Individuals have the right to inspect or receive copies of their PHI, including electronic copies when maintained electronically. Respond promptly, within required timeframes, and use the format requested when feasible.

Right to request amendments

Individuals may request corrections to PHI in the designated record set. Evaluate the request, document your decision, and, if approved, append or link the amendment so future users see the corrected information.

Right to request restrictions and confidential communications

Individuals can ask you to restrict certain disclosures. You must honor requests to withhold information from a health plan when the individual pays the full charge out of pocket. Provide reasonable accommodations for alternative contact methods or locations.

Right to an accounting of disclosures

Upon request, provide an accounting of certain disclosures made in a defined lookback period, excluding uses for treatment, payment, and operations and other exempt categories. Keep logs so you can respond accurately.

Right to receive the Notice of Privacy Practices and to complain

Individuals are entitled to your current Notice of Privacy Practices and may file complaints without retaliation. Document your complaint handling process and outcomes.

Safeguards and Security Measures

Administrative Safeguards

Conduct risk analyses, assign a privacy official, adopt policies and procedures, and train your workforce. Apply sanctions for violations, manage vendor risk, and maintain documentation for the required retention period.

Physical and technical safeguards

Control facility access, secure devices and records, and implement technical controls such as unique user IDs, role-based access, encryption where appropriate, and audit logging. Align privacy policies with your Security Rule program for ePHI.

Operational controls and incident response

Use standardized minimum-necessary workflows, verify identities before disclosures, and follow a documented incident response plan. Investigate suspected incidents promptly and apply lessons learned to strengthen controls.

Ongoing monitoring and improvement

Perform periodic audits, validate access patterns, and test contingency plans. Update BAAs, policies, and training when workflows or laws change, and keep evidence of compliance activities.

Conclusion

To comply with the HIPAA Privacy Rule, center your program on five components: clear privacy standards for PHI, defined roles for Covered Entities and Business Associates, strict use and disclosure limits, strong individual rights processes, and robust safeguards. Build repeatable, documented practices that apply the Minimum Necessary Standard and honor Authorization Requirements.

FAQs.

What are the five major components of the HIPAA Privacy Rule?

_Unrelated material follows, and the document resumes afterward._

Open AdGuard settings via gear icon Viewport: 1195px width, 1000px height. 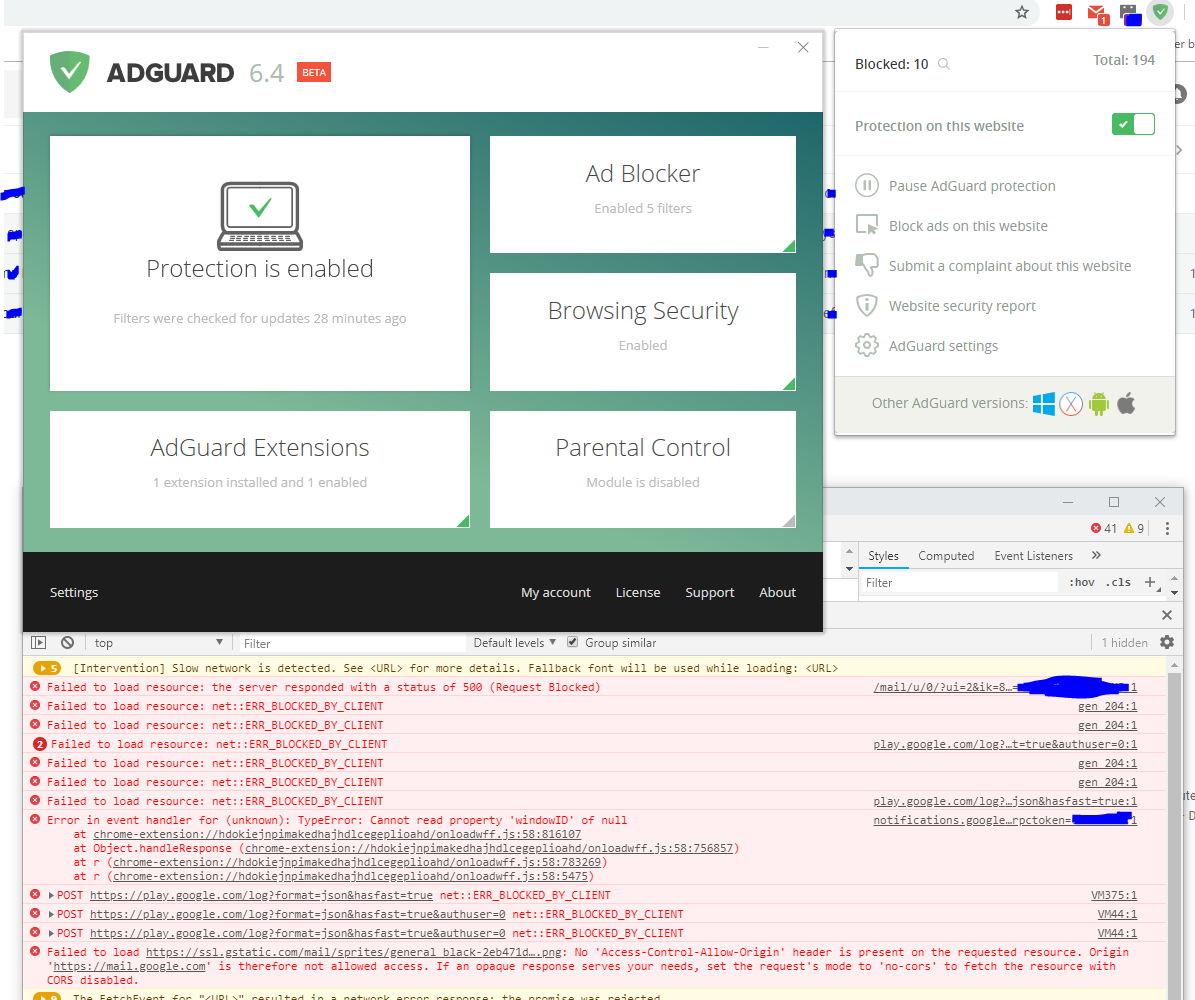(866, 345)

The five components are: (1) privacy standards for Protected Health Information (PHI); (2) roles and responsibilities of Covered Entities and Business Associates; (3) limitations on uses and disclosures, including the Minimum Necessary Standard and Authorization Requirements; (4) individuals’ rights to access, amend, restrict, and receive notices and accountings; and (5) safeguards—administrative, physical, and technical—to protect PHI.

Who must comply with the HIPAA Privacy Rule?

Health plans, health care clearinghouses, and health care providers that conduct standard electronic transactions must comply, as must their Business Associates that create, receive, maintain, or transmit PHI on their behalf. Subcontractors handling PHI are also bound through Business Associate obligations.

How does the Privacy Rule protect patient information?

It restricts uses and disclosures of PHI to defined purposes, requires the Minimum Necessary Standard, mandates Authorization Requirements for non-permitted uses, and obligates entities to publish a Notice of Privacy Practices. It also requires Administrative Safeguards and other controls to prevent unauthorized access or disclosure.

What rights do individuals have under the HIPAA Privacy Rule?

Individuals can access and obtain copies of their PHI, request amendments, ask for restrictions and confidential communications, and receive an accounting of certain disclosures. They are entitled to a Notice of Privacy Practices and may file complaints without fear of retaliation.